Problem to work on
Reproduce precisely the lines of the material below from the line containing "[Close cookie notice] (387, 2471)" up to and including its last line. Pictures must not be copied.

Provided data
+ + + + +

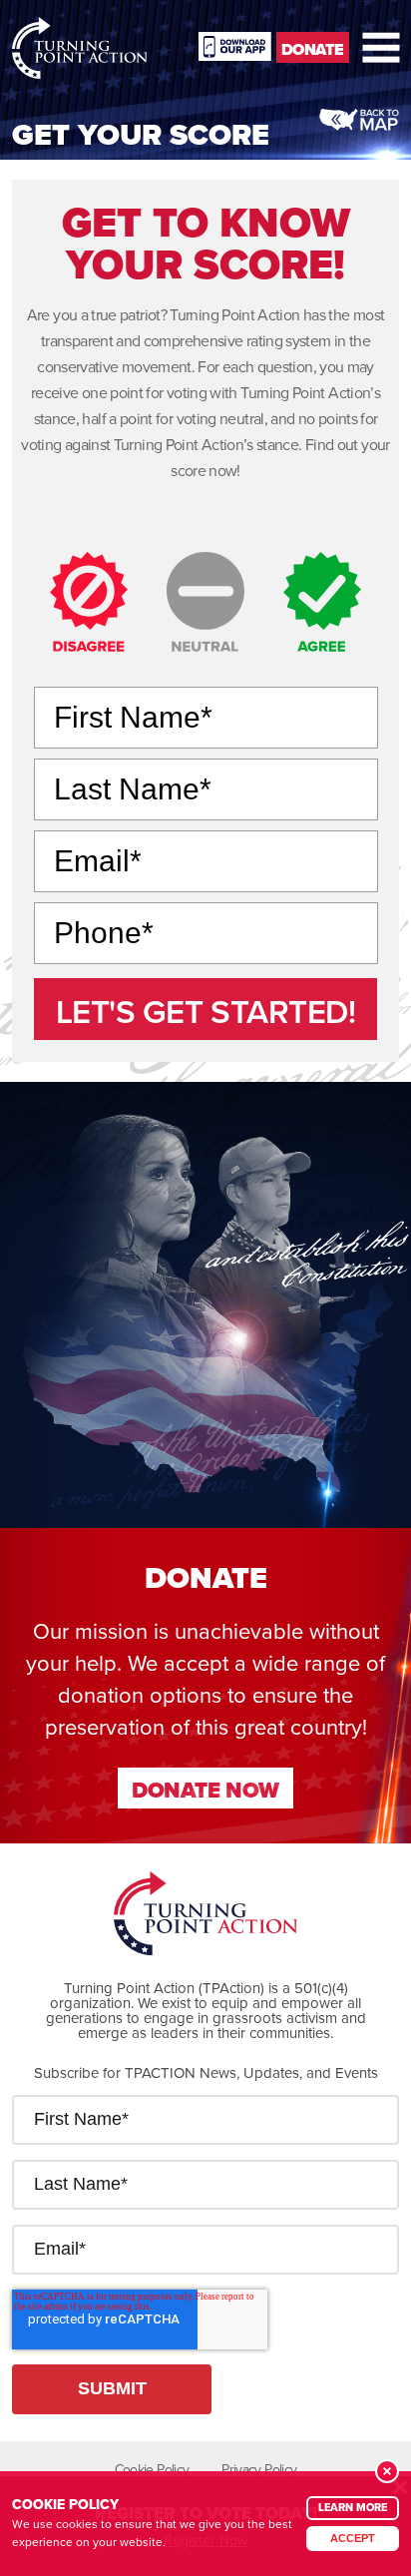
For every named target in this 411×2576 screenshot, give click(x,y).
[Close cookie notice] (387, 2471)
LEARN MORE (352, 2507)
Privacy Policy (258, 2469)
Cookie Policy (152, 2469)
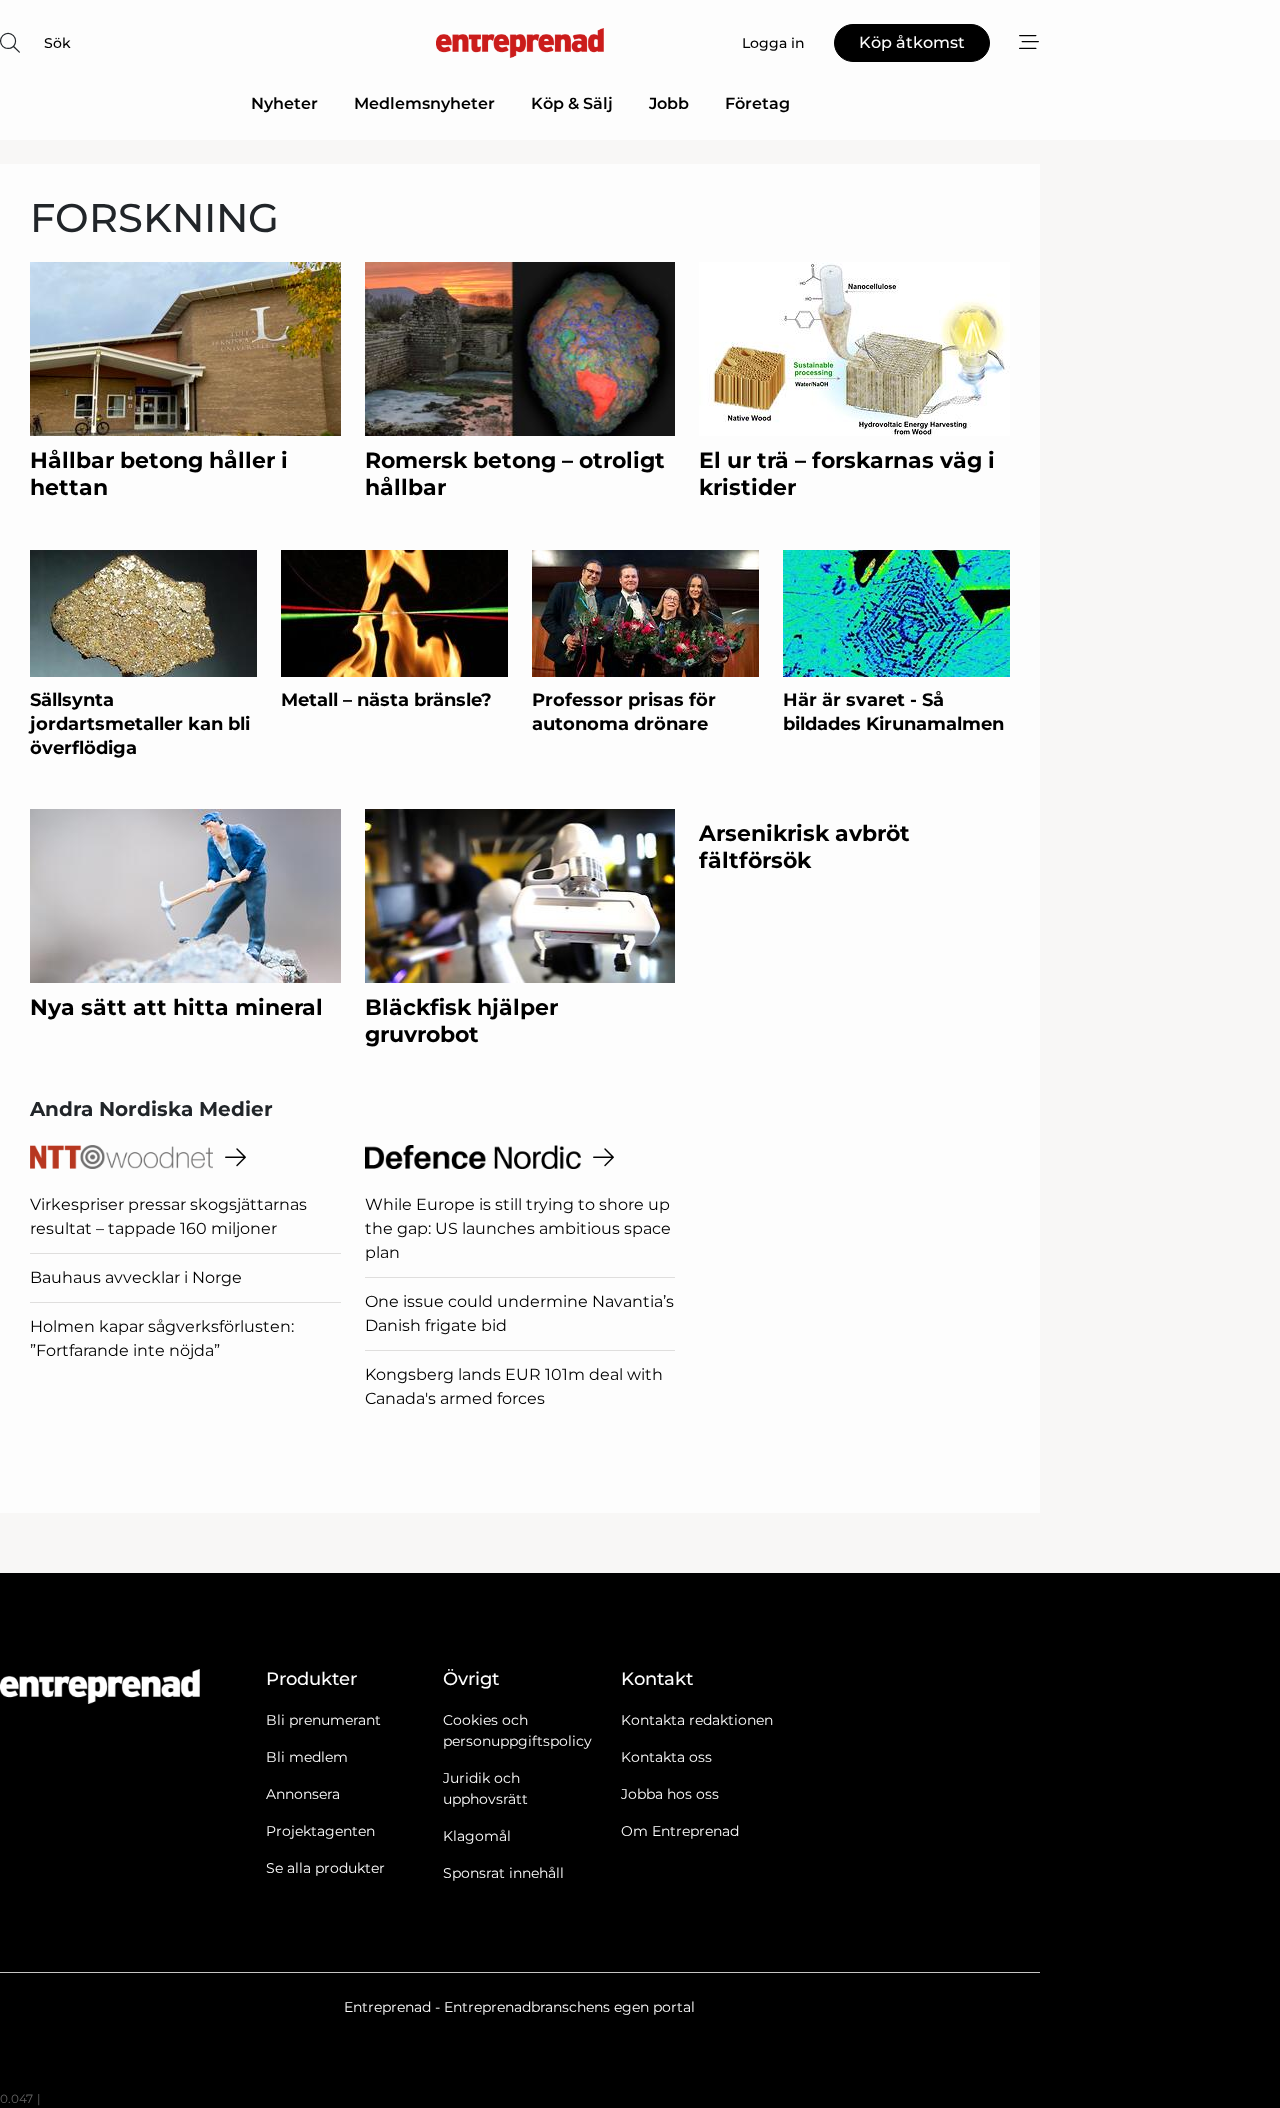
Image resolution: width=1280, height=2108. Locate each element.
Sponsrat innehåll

+ + + + +

Answer space
[Close cookie notice] (387, 2471)
LEARN MORE (352, 2507)
Privacy Policy (258, 2469)
Cookie Policy (152, 2469)
Image resolution: width=1280, height=2108. Locate each element.
Sponsrat innehåll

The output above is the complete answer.